MOTIFS DE LA DECISION
Aux termes de l'article L. 3213-7 du code de la santé publique, le représentant de l'État dans le département peut prononcer par arrêté, au vu d'un certificat médical circonstancié, l'admission en soins psychiatriques des personnes qui ont bénéficié d'un classement sans suite ou d'une décision judiciaire d'irresponsabilité pénale et dont l'état mental nécessite des soins et compromet la sûreté des personnes ou porte atteinte, de façon grave, à l'ordre public. Le même article dispose que si les faits pour lesquels la personne a bénéficié de l'irresponsabilité pénale sont punis d'au moins cinq ans d'emprisonnement en cas d'atteinte aux personnes et d'au moins dix ans d'emprisonnement en cas d'atteinte au biens, la personne concernée est avisée des conditions dans lesquelles il peut être mis fin à la mesure de soins psychiatraique en application des articles L3211-12, L3211-12-1 et L3212-8.

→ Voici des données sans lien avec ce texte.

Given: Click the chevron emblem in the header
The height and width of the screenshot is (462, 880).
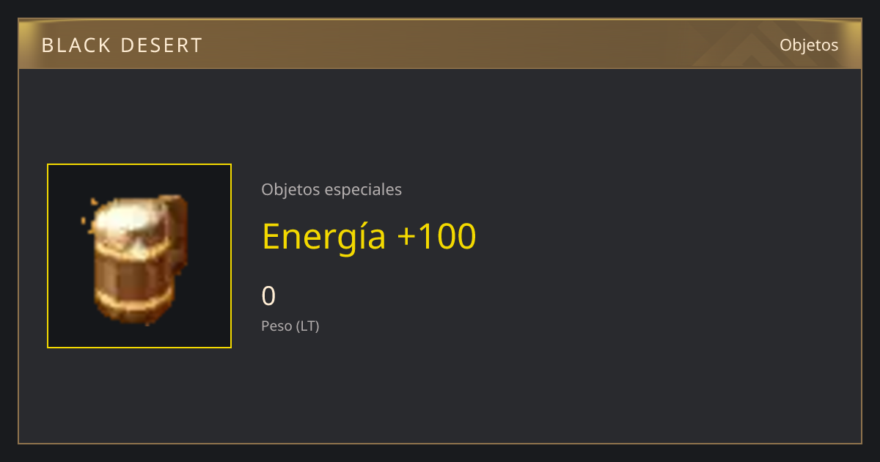Looking at the screenshot, I should (x=755, y=45).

L'article L. 3211-12 du même code dispose que la personne faisant l'objet de soins, ou toute autre personne ayant qualité au sens de ce texte, peut saisir le juge des libertés et de la détention aux fins d'ordonner la mainlevée immédiate de cette mesure. Le même article dispose cependant qu'en cas de classement sans suite ou de jugement d'irresponsabilité pénale sur le fondement du premier alinéa de l'article L122-1 du code pénal concernant des faits punis d'au moins cinq ans d'emprisonnement en cas d'atteinte aux personne et d'au moins dix ans d'emprisonnement en cas d'atteinte aux biens, le juge ne peut éventuellement décider de la main-levée de la mesure qu'après avoir recueilli outre l'avis médical du collège mentionné à l'artilce L3213-7 dudit code, deux expertises psychiatriques.
Il semble donc qu'en l'espèce et sous réserve que les faits visés dans le courrier du 3 juin 2016, émanant des autorités judiciaires, concernaient bien des faits punis d'au moins cinq ans d'emprisonnement en cas d'atteinte aux personnes, ou dix ans d'emprisonnement en cas d'atteinte aux biens, que la main-levée de la mesure ne pourrait en tout état de cause être prononcée qu'au vu d'un avis du collège et de deux expertises psychiatriques, tous ces documents ne figurent pas au dossier et n'ont pas été sollicités par le requérant.
Au surplus, il résulte des pièces jointes à la précédente procédure, notamment des certificats mensuels dont le dernier date du 12 juillet 2024 et de l'avis motivé adressé à la cour daté également du 12 juillet 2024, que si Monsieur [B] [H] est calme et de bon contact et qu'il respecte le programme de soins, il présente toujours un syndrome délirant à thématique notamment persécutive et complotiste, que sa conscience de ses troubles reste très partielle et son adhésion aux soins ambivalente.
La mainlevée du programme de soins entraînerait donc à plus ou moins brève échéance l'arrêt des soins et le surgissement des comportements dangereux pour autrui ou troublant l'ordre public ayant conduit à la mesure de soins contraints.
Il convient en conséquence de confirmer l'ordonnance du juge des libertés et de la détention.
Il convient, conformément aux dispositions des articles R. 93 et R. 93-2 du code de procédure pénale, de laisser les dépens à la charge de l'Etat.
PAR CES MOTIFS,
Statuant publiquement, par ordonnance réputée contradictoire,
Déclarons l'appel recevable,
Confirmons la décision du juge des libertés et de la détention de REIMS en date du 4 juillet 2024,
Laissons les dépens d'appel à la charge du trésor public.